— PROBLEM REQUIREMENTS —
Count how many of the lines below contain the string "Expand" with matching case, and reply with only that number.

Stored entries
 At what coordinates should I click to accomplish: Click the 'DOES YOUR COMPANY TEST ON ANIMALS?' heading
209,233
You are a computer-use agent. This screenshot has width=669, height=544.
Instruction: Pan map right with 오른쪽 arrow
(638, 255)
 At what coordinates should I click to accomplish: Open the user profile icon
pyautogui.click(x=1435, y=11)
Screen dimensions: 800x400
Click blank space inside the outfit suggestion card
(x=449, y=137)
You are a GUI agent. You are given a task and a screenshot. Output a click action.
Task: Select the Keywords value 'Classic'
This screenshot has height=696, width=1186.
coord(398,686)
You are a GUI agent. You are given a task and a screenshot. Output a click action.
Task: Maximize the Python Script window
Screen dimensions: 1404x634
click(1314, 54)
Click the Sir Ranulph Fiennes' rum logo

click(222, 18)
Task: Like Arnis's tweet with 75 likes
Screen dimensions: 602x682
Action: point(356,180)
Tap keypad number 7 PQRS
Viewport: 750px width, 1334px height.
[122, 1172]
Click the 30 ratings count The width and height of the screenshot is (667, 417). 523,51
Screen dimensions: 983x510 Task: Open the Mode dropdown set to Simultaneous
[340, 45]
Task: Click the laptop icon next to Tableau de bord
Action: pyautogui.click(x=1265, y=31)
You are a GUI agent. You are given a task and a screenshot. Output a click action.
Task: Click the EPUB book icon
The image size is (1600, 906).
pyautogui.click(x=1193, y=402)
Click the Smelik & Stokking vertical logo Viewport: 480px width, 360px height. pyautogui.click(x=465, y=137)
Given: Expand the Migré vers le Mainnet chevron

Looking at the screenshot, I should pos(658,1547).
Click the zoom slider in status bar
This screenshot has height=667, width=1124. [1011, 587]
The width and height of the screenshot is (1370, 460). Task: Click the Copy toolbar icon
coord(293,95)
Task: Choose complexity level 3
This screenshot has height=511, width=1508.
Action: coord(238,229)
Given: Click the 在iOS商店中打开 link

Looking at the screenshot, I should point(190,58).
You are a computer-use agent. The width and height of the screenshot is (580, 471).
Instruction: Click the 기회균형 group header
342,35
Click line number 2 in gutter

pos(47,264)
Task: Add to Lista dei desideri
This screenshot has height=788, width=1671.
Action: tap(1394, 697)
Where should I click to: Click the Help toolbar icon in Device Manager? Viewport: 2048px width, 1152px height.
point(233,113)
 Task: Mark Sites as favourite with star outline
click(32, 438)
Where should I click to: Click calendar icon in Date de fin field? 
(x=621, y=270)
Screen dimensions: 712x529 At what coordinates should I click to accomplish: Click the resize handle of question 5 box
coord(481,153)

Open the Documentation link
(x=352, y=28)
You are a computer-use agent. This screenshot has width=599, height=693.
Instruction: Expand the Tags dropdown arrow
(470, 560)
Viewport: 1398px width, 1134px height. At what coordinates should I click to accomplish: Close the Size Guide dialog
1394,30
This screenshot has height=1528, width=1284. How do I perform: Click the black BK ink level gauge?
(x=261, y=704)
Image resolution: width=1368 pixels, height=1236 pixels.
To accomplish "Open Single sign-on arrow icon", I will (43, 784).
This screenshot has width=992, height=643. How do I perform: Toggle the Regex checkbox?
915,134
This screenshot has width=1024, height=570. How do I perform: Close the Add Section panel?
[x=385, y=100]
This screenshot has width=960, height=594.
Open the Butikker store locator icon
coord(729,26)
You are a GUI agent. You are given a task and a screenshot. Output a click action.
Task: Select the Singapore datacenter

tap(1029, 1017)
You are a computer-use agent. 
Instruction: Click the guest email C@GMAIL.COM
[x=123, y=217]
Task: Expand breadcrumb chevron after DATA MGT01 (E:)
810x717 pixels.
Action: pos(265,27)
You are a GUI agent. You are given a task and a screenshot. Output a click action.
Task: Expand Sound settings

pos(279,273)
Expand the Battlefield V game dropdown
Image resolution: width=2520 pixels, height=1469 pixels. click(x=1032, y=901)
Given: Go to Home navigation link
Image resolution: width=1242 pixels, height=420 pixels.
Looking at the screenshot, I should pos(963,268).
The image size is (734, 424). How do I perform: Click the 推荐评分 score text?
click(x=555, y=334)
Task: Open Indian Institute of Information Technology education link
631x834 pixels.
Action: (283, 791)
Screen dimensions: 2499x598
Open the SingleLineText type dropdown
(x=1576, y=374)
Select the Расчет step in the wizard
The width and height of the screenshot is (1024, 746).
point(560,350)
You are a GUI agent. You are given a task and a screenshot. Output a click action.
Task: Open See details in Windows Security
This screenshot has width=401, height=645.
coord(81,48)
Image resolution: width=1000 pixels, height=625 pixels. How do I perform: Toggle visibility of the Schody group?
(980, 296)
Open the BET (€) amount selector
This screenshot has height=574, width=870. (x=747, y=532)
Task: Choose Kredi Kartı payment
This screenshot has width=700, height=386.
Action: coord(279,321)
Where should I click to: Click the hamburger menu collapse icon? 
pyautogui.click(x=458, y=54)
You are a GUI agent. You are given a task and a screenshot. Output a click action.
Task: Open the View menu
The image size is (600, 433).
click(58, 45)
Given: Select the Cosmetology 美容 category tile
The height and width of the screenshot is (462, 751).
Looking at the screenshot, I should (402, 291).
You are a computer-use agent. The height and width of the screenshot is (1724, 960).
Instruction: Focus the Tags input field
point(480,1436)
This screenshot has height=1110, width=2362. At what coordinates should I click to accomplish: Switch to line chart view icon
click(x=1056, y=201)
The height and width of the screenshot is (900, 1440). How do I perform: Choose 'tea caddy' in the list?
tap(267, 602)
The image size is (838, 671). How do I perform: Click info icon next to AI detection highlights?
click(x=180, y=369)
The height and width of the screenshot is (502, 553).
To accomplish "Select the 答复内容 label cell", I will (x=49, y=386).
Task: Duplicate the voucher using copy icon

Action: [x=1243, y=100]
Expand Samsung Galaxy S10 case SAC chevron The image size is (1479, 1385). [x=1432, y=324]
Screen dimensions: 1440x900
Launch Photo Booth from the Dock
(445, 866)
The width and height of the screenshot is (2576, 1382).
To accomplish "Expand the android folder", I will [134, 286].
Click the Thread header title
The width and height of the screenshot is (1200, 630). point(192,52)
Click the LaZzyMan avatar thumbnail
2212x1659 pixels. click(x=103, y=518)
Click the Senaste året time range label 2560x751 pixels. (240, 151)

— THE REPLY —
7